PEOPLE IN PORTSMOUTH

 

Lives Lived and Lives Lost - Portsmouth and the Great War

FREDERICK ARTHUR BATCHELOR
 
For about 20 years around 1900 the Batchelor family ran a lodging house at 19 Hampshire Terrace in Southsea, or at least Frederick Arthur's mother Elizabeth did whilst his father Arthur pursued a variety of jobs outside their home. At the time Hampshire Terrace was a respectable area within sight of Government House in what is now Ravelin Park.
 
The connection between Portsmouth and the Batchelor family began in the 1870s when Arthur moved to the town from his birthplace at Bosham in Sussex with his parents William and Lucy and siblings Albert and Bertha. They initially lived at 37 Russell St, near the Guildhall, and William was described as a sawyer and Lucy, unusually, as a butcher. Arthur left home in the late 1880s after marrying Elizabeth Sarah, probably in 1889 though records are inconclusive.
 
The 1891 census shows the couple living at 19 Hampshire Terrace and while Elizabeth ran the lodging house Arthur was working as a grocer. With them was their first child Frederick Arthur who was born in 1890 and three step children with the surname Bone. The names of the parents for the step-children is not known. By 1901 the family had grown with the addition of three more children, Reginald Egbert (b. 1892), Elsie May (b. 1893) and John Abraham (b. 1896).

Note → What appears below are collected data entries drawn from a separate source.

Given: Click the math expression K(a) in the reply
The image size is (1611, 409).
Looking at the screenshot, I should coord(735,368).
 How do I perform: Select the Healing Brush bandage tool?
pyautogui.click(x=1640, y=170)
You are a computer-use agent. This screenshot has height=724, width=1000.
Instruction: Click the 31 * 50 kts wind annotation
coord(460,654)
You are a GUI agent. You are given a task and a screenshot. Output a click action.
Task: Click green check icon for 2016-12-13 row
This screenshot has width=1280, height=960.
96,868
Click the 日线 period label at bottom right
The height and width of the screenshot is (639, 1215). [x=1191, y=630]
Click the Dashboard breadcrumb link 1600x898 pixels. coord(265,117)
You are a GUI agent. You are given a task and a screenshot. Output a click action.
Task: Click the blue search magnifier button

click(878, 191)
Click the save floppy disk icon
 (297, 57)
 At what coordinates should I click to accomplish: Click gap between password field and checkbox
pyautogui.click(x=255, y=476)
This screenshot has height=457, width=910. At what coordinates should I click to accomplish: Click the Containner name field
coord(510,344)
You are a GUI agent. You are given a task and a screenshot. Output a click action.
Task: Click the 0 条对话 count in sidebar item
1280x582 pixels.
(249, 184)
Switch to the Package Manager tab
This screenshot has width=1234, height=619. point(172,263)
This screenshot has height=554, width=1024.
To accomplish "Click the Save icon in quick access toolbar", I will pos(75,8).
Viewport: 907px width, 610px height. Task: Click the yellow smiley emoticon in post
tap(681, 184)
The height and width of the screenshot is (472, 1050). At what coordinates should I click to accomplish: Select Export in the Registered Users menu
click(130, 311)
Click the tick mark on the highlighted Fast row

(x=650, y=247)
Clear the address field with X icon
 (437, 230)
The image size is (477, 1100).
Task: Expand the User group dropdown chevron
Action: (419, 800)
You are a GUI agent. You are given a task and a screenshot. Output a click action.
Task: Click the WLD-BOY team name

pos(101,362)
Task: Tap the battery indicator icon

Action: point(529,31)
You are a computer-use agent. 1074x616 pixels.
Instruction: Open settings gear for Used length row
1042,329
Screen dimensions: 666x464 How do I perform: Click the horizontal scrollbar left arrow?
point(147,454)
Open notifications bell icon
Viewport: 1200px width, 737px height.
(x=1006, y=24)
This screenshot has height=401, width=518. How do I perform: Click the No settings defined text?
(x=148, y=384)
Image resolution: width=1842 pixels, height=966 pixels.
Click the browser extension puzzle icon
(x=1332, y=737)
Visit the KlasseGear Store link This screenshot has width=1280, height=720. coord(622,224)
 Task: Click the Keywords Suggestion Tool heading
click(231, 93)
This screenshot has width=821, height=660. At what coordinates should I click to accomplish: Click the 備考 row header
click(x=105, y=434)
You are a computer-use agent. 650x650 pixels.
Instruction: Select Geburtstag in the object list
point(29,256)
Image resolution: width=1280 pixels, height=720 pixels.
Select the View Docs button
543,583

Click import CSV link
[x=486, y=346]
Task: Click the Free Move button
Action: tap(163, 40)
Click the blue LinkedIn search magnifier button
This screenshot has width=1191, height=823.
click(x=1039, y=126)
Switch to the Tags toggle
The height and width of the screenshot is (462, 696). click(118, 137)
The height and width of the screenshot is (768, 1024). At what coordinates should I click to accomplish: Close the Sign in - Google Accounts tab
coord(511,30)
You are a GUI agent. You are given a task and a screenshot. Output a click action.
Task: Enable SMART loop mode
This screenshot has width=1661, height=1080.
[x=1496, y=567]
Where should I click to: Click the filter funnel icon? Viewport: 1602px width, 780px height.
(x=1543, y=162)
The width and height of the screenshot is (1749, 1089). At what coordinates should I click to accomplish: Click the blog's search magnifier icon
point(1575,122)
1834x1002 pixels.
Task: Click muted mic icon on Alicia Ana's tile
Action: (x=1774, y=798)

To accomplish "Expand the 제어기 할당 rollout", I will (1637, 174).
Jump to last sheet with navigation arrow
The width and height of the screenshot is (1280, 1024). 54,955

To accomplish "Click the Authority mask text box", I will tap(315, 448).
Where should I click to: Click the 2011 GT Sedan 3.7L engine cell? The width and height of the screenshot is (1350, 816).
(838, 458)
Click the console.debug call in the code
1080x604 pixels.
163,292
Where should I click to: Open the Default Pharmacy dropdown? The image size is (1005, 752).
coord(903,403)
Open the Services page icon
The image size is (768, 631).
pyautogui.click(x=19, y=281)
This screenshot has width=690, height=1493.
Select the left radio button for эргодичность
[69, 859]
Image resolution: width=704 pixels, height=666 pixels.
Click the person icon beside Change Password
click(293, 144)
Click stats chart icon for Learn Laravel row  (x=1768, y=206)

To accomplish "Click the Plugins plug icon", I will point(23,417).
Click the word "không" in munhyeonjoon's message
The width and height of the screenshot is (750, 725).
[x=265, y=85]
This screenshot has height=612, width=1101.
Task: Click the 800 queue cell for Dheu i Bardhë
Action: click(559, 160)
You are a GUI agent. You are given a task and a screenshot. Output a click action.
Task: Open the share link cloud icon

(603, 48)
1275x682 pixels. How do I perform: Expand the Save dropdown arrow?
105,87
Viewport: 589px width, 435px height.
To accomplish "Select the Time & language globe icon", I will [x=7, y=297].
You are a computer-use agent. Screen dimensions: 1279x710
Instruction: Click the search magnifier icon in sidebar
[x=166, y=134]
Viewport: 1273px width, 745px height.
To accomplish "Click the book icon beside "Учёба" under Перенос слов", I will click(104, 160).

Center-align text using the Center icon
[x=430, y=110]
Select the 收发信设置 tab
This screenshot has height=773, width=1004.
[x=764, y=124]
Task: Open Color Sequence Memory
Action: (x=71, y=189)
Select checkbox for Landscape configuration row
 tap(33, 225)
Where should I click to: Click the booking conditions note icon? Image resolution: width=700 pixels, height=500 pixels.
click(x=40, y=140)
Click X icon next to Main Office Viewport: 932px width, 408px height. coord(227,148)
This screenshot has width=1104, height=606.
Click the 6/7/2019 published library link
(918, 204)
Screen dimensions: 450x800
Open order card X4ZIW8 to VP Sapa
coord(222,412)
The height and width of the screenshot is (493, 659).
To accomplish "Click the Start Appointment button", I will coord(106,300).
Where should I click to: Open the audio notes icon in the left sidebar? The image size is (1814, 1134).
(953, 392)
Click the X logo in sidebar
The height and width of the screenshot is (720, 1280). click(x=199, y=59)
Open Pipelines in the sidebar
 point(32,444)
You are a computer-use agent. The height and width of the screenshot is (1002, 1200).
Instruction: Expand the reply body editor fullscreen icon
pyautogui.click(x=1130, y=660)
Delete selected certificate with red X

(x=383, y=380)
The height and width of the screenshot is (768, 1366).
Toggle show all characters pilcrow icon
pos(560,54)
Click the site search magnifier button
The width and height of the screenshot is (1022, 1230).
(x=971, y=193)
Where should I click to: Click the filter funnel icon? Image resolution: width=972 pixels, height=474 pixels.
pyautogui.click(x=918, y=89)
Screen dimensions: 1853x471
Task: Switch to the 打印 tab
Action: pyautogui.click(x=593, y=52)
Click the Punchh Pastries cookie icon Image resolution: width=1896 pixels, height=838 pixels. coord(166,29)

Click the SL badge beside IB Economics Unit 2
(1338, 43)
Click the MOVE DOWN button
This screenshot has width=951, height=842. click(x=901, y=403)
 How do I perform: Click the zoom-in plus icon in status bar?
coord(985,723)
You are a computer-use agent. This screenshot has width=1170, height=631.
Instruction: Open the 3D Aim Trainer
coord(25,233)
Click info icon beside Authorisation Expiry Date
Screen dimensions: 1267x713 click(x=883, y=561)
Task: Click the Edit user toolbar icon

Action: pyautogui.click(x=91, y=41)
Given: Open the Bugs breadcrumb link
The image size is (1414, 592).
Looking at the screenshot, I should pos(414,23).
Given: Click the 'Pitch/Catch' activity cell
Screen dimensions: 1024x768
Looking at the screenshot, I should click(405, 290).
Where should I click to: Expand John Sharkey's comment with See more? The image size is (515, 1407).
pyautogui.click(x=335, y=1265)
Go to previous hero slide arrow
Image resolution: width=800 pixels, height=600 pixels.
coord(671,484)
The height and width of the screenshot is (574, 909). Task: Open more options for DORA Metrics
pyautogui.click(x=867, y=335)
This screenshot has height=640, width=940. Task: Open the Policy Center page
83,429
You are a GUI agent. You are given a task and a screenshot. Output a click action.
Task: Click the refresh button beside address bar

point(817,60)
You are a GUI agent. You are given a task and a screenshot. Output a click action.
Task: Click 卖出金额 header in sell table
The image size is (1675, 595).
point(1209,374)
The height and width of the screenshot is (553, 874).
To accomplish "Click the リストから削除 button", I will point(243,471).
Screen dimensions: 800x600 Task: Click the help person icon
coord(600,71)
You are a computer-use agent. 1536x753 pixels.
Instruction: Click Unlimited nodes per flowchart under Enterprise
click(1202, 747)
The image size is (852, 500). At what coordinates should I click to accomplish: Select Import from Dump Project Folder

John died in 1904.
 
By 1911 Arthur had given up grocery and become an agent in oils, varnishes and turpentine whilst Frederick Arthur was working as a reporter on the Evening News. It's not known what happened to Frederick after the outbreak of the Great War except that by 1917 he was serving with the King's African Rifles as a Captain in Sierra Leone. It was there that he lost his life in November 1917.
 
Further Information
 
The Commonwealth War Graves Commission (CWGC) website lists Fredrick (sic) Arthur Batchelor, Captain, King's African Rifles, date of death, 29/11/1917, aged 27, buried at Freetown (King Tom) Cemetery (Grave ref: 1.F.3.). Son of Elizabeth Sarah Batchelor, of Wellington House, 19, Hampshire Terrace, Southsea, Hants., and the late Arthur Charles Batchelor.
 
Frederick Batchelor is remembered on the Cenotaph in Guildhall Square, Portsmouth. He is not listed in the 'National Roll of the Great War', Section X.
 
Frederick Arthur was the elder brother of Reginald Egbert Batchelor who died in France a few months before Frederick.